Estratégia sob risco

 

19/06/2016

Eliane Oliveira
Bárbara Nascimento
Isabel Braga

 

O Palácio do Planalto acredita que o governo do Rio errou ao decretar, na última sexta-feira, estado de calamidade pública e, mais ainda, ao tornar público que a União repassaria ao estado R$ 2,9 bilhões a áreas essenciais, como o metrô e a segurança, para o bom andamento da Olimpíada em agosto. A avaliação é que a estratégia de baixar o decreto, para pressionar a União a liberar verba emergencial, poderá acabar inviabilizando o repasse federal. Isso porque existe o risco de outros governadores reivindicarem o mesmo tratamento, mas a União tem recursos suficientes para atendê-los na mesma proporção.

Apesar de ter feito um acerto prévio com o governador em exercício Francisco Dornelles sobre a ajuda financeira, o presidente interino Michel Temer não esperava a publicidade dada tanto ao decreto quanto à liberação da verba. De acordo com outra fonte palaciana, o presidente foi surpreendido na sexta-feira.
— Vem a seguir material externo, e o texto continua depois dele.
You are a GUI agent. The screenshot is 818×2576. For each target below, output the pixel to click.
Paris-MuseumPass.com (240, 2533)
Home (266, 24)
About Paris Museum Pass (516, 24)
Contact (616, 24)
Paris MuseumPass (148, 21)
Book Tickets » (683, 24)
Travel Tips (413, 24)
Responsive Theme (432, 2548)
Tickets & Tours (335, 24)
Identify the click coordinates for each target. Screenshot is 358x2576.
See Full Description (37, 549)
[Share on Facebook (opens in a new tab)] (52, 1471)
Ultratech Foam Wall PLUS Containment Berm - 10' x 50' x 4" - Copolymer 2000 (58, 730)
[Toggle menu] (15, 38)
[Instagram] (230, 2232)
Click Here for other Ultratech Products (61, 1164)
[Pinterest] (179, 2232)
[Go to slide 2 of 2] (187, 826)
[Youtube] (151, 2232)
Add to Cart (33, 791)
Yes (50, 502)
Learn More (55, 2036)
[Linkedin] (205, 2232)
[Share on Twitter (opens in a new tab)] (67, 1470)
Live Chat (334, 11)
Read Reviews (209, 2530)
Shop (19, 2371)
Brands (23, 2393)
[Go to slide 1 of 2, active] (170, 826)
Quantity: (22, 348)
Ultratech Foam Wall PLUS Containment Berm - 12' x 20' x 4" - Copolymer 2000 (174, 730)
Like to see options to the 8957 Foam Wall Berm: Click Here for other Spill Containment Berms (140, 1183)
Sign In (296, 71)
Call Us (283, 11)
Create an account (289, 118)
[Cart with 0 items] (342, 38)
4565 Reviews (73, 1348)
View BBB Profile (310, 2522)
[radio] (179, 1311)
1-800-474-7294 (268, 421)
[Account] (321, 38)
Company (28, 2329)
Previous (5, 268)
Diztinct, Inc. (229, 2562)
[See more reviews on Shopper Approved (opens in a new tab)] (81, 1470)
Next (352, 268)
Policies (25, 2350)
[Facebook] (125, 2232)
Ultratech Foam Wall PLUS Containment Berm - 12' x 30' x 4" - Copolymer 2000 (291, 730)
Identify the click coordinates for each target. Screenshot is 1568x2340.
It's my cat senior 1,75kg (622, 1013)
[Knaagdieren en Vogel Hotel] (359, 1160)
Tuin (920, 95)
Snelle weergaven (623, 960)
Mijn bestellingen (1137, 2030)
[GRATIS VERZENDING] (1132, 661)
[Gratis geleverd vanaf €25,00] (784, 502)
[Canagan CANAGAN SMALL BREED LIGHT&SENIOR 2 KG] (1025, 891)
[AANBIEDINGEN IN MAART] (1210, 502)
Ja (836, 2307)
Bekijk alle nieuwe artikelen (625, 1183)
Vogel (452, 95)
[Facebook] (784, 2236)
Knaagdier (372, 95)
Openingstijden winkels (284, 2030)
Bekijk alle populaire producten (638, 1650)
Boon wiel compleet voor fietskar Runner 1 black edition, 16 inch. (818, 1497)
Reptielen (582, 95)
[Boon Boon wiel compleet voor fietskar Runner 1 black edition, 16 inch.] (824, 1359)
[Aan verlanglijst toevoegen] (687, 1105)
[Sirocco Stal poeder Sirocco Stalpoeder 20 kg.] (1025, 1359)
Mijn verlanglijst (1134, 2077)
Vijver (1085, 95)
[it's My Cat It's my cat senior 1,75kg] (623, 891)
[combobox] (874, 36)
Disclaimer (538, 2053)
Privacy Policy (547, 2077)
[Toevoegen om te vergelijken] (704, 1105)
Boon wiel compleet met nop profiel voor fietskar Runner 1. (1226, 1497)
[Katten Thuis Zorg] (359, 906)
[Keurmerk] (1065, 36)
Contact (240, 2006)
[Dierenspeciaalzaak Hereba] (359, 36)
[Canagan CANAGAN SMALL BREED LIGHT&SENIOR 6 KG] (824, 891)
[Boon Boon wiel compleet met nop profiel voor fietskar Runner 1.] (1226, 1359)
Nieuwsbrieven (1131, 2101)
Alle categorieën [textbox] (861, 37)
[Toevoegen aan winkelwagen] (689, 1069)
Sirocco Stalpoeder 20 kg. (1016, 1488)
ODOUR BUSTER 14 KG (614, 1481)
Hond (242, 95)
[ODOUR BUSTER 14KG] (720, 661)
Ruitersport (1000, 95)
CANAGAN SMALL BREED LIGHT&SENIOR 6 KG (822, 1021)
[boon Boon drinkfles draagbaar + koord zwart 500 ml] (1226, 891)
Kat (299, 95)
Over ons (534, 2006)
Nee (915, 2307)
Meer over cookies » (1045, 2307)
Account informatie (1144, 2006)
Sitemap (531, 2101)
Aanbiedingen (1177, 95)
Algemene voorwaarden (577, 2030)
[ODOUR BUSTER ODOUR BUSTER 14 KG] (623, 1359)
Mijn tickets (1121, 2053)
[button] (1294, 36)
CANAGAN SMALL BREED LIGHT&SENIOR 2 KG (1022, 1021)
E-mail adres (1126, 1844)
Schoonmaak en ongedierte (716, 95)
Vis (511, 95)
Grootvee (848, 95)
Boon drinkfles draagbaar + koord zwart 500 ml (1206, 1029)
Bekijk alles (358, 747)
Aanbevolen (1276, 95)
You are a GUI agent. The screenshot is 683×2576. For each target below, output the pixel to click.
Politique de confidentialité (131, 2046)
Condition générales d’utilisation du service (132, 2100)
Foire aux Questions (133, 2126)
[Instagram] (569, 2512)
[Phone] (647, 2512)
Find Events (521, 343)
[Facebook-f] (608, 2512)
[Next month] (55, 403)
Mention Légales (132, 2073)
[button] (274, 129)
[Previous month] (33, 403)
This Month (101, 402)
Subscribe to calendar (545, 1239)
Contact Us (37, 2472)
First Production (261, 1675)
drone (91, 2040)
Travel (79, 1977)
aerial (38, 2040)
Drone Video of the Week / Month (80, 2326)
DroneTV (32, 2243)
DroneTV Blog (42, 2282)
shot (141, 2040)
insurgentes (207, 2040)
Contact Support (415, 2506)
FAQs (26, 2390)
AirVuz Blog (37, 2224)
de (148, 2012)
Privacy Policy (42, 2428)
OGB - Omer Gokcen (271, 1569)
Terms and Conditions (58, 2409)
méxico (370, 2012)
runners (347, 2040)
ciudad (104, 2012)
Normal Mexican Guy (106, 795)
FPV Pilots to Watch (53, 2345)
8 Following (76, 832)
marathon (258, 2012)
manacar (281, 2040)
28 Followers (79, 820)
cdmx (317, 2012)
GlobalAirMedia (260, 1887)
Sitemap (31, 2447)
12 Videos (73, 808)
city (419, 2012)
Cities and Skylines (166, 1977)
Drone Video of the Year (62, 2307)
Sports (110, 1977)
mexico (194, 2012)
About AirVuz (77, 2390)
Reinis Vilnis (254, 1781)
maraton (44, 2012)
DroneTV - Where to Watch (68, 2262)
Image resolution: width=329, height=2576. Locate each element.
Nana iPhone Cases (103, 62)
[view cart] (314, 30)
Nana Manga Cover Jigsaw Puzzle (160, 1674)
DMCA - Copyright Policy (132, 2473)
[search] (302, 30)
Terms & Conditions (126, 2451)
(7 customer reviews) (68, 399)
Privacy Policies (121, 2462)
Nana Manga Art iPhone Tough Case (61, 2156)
— O governo do Rio errou ao baixar o decreto. Isso prejudica os Jogos Olímpicos, pois o decreto chamou a atenção do mundo para as deficiências do estado e inviabiliza o pretendido auxílio. Os outros estados vão querer isonomia — comentou um ministro.

 

ASSUNTO SÓ SERIA DISCUTIDO AMANHÃ

Já o assessor especial do governo Michel Temer para privatização, o ex-governador do Rio Moreira Franco, garante que o presidente assinará uma medida provisória amanhã liberando os recursos. Ele só não soube informar o valor.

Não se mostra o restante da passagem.